Worshiping God in Spirit and Truth
Because of who God is, worship is not optional and it is not to be offered on our own terms. Jesus told the woman at the well that a new hour had come:
“But the hour is coming, and now is, when the true worshipers will worship the Father in spirit and truth; for the Father is seeking such to worship Him. God is Spirit, and those who worship Him must worship in spirit and truth.” — John 4:23–24, NKJV
Worship must be in spirit — genuine, from the heart, not mere external ritual. And it must be in truth — according to who God has revealed Himself to be, not according to human invention. Sincerity is not enough if it worships a god who does not exist. Correctness is not enough if the heart is cold. True worship joins a heart engaged by the Spirit to a mind governed by the truth God has revealed.
This is why the doctrine of God is not a cold academic matter. To know God rightly is to worship Him rightly. A distorted view of God produces distorted worship. A true view of God produces reverence, awe, gratitude, and obedience.
Why the Doctrine of God Governs Everything
The doctrine of God is not one topic among many. It is the foundation beneath every other doctrine.
If we misunderstand God’s holiness, we will misunderstand sin, judgment, and the seriousness of salvation. If we misunderstand God’s love, we will either sentimentalize grace or despair of mercy. If we misunderstand God’s justice, we will either deny His wrath or lose His compassion. If we misunderstand the Trinity, we will misunderstand the Son and the Spirit, and the whole gospel unravels. If we misunderstand God’s faithfulness, we will not trust His promises.

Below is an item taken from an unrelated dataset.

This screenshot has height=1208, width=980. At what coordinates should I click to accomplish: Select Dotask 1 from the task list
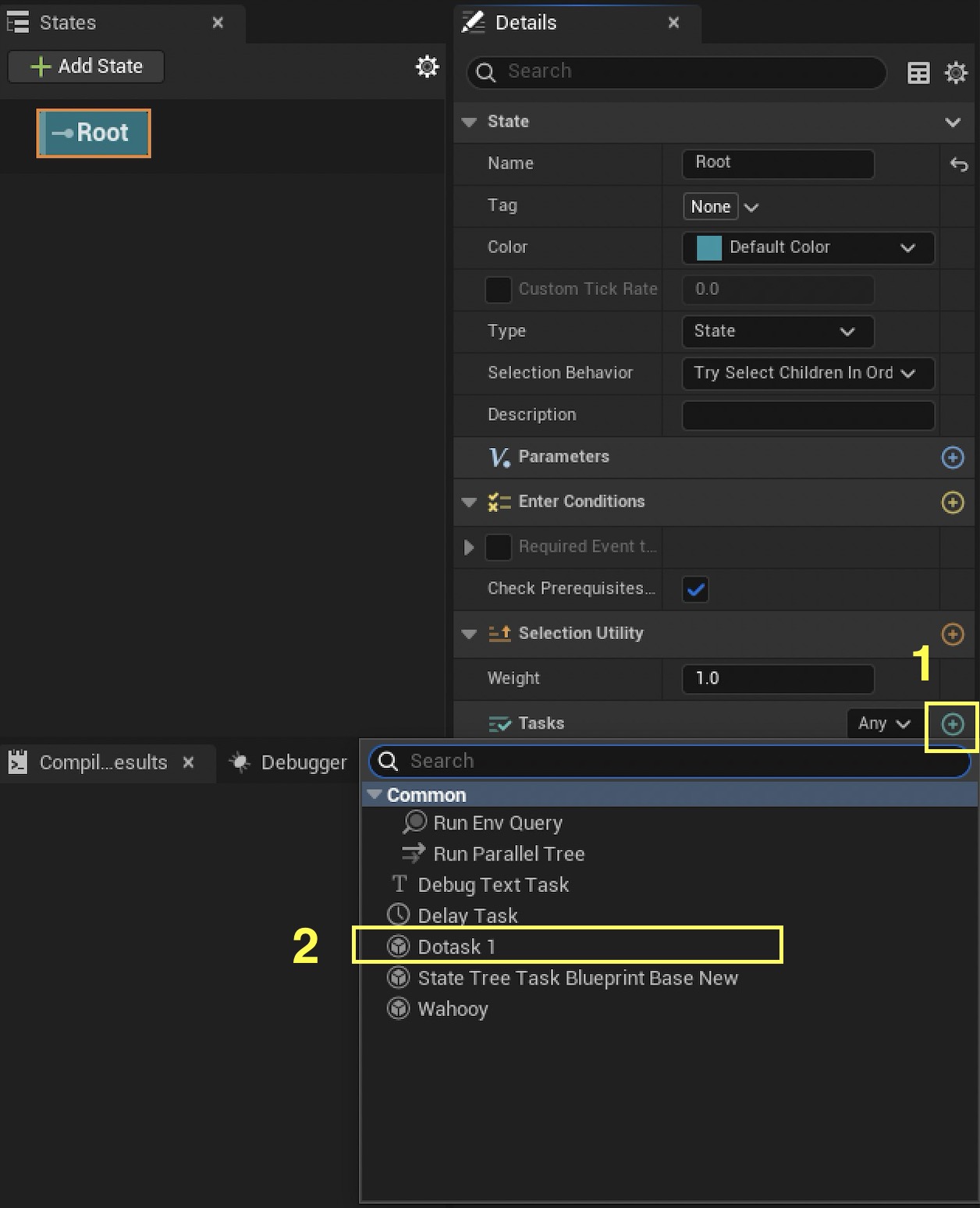(456, 947)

Our understanding of salvation, Scripture, the church, grace, holiness, obedience, and worship will all be shaped — rightly or wrongly — by our understanding of God. This is why Scripture guards the knowledge of God so jealously, and why every idol and every distortion is confronted so directly.
Get God wrong, and everything bends around the error. Receive God as He has revealed Himself, and the rest of doctrine finds its center.
Conclusion: Begin With the Living God
Truthscape begins here — not with man’s religious systems, philosophical constructions, or inherited assumptions, but with the living God who has revealed Himself in creation, in covenant, in Scripture, and supremely in Jesus Christ.
He is the great I AM, self-existent and eternal. He is holy, holy, holy. He is love, displayed at the cross. He is merciful and gracious, longsuffering, abounding in goodness and truth, forgiving iniquity, yet by no means clearing the guilty. He is one God, revealed as Father, Son, and Holy Spirit. He has made Himself known in His Son, and He dwells among His people by His Spirit.
We do not get to invent Him. We do not get to edit Him. We do not get to reshape Him into something more comfortable. We are called to receive Him as He is, to worship Him in spirit and truth, and to let the knowledge of God reorder our doctrine, our obedience, our worship, and our lives.
God is not discovered by speculation.
He is known because He has made Himself known.
Begin here. Know the God who has spoken — and let every other doctrine be measured by Him.